Heat and Temperature

A body has a temperature equal to the sum of average kinetic energy of all its atoms and molecules. Heat is  not something which is stored in any body. It is just the rate of flow of temperature from the hot body to the cold body. The greater the temperature difference between the bodies, the greater the heat in the system (remember, now both the bodies are under observation).

First Law of Thermodynamics

The first law of thermodynamics is simply a law of conservation of energy. It means that the total heat energy of the system can neither be created nor be destroyed. It just changes its form from heat to other forms or vice versa. First law deals with the quantity of energy.

Second Law of Thermodynamics

The second law of thermodynamics states that not all energies are equal. Some forms are better than others. Work is a superior form of energy than heat. We can use work to generate heat. But it would be far better to somehow come up with a way to convert heat energy into work. Second law deals with the quality of energy.

Third Law of Thermodynamics

The third law of thermodynamics explains the concept of entropy. It states that at absolute zero temperature (0 on the kelvin scale or -273.16 deg on celsius scale) the entropy of any system is a constant,known as boltzmann constant.

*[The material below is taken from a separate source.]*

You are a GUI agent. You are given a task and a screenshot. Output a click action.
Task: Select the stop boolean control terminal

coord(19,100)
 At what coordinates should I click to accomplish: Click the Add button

Temperature and Absolute Zero

As described earlier, temperature is the sum of average translational kinetic energy. When we start to decrease this movement of atoms and molecules, the associated kinetic energy also lessens resulting in lower temperature. This process can only go so far before there is no translational movement. That theoretical point (absolute zero can never be achieved in reality) is absolute zero. The translational movement may become zero, but the rotational and vibrational movement is still there.

Entropy and Disorder

In order to know the state of matter, one only needs to look at its entropy. A solid has less entropy than liquid and a liquid has less than gas. Because, in solids, the molecules are jam packed; in liquids they have somewhat independence and in gas, they will occupy any and all space given to them. So, gases are more disorderly than liquids, which in turn are more disorderly than solids. One can easily predict the individual microstate of solid and can assume it to be the same all through it. With liquid, the number of microstates increases. You can guess fairly but the molecules in liquid state have more independence to arrange them in more freely. Enter the gaseous state, the number of microstates increases exponentially, leading to a very high entropy.

Question of the Blog

The question with which we started our blog was why does the entropy of a gas increase when it expands into a vacuum?. Now, with all the information provided above, we can safely answer it.

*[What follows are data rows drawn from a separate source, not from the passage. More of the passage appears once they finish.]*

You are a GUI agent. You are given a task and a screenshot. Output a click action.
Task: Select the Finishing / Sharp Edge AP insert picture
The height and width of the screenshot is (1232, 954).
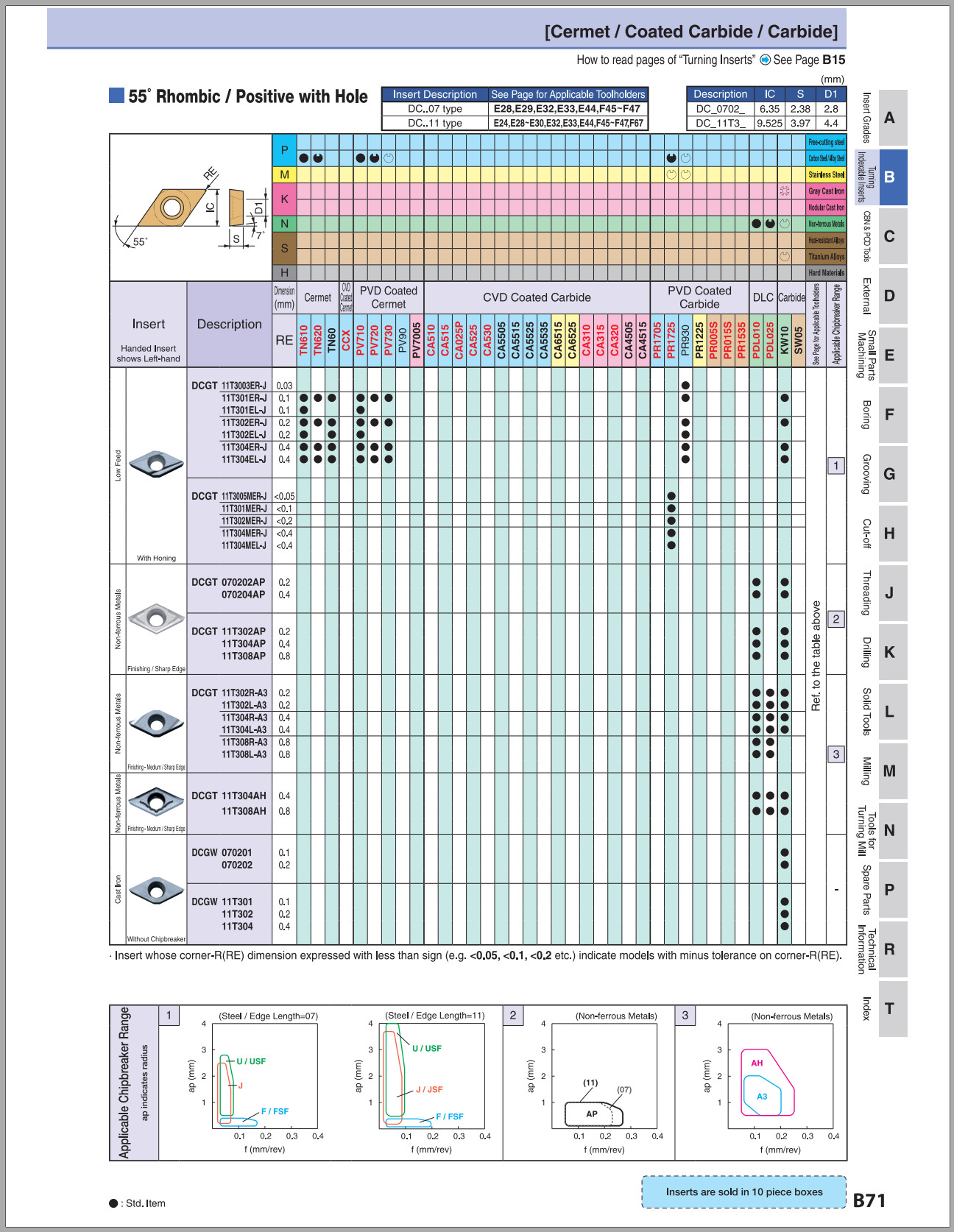pos(156,619)
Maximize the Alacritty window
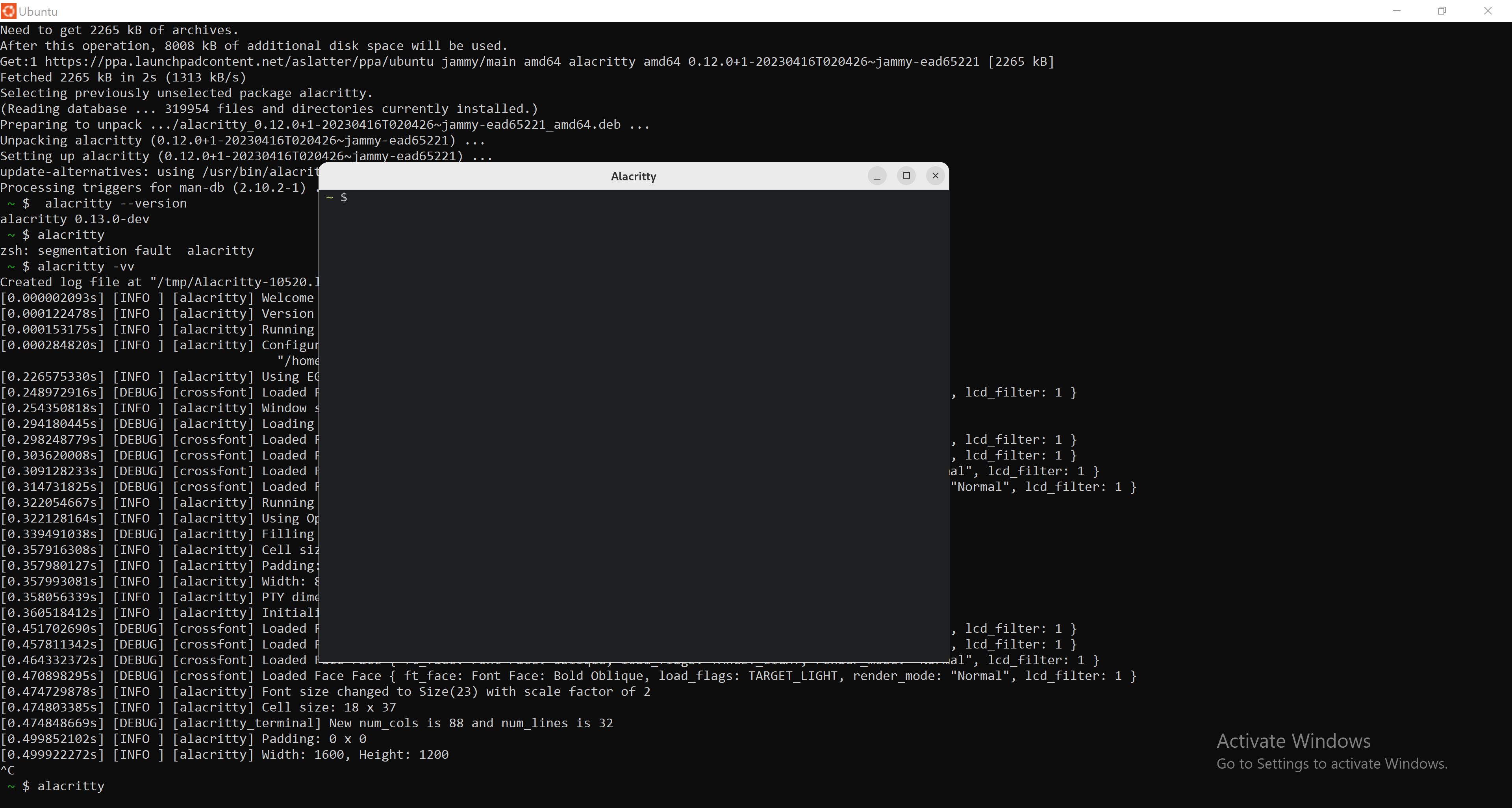 click(x=906, y=176)
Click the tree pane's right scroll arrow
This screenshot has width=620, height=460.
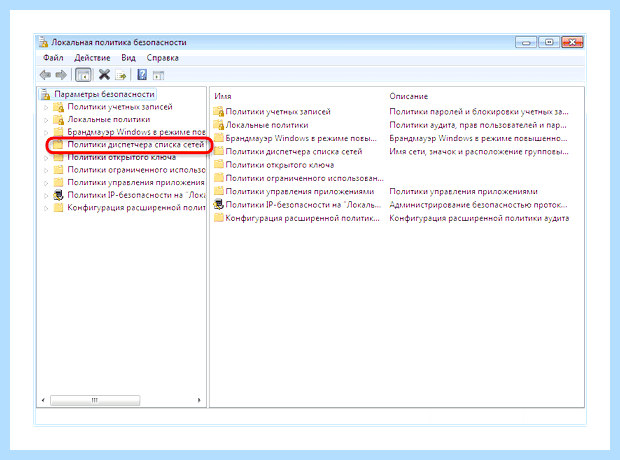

The bonding force in gas is low and their molecules move freely in their container space, rarely bumping into each other. That is quite a disorder compared to the same molecules in their solid form, where they are right next to each other and cannot move much at all, save for some oscillation around their fixed place. Solids absorb heat and change to liquid and further heat causes them to become gas.

Take the example of water. It is ice at 0 degrees. Liquid between 0 and 100 degrees and gas above 100 degrees. If a lid is provided to contain all the steam inside the container, one can assume quite a disorder of molecules in there. Now, if all of a sudden they were allowed to enter a bigger container, surrounding the first one, with a vacuum in it, one can only imagine the individual number of microstates the gaseous molecules could take in the new space. The more such microstates are, the higher the entropy.


Entropy is the measure of disorder in the system. The degree of disorder is measured by the individual number of microstates within the system. Each microstate is in harmony within itself. But it is different from other microstates of the system. The higher the number of such microstates, higher is the entropy. So when gas is allowed to expand into a vacuum, its entropy i.e the number of microstates of the total molecules of gas, increases manifold as compared to its normal gas phase entropy (number of microstates).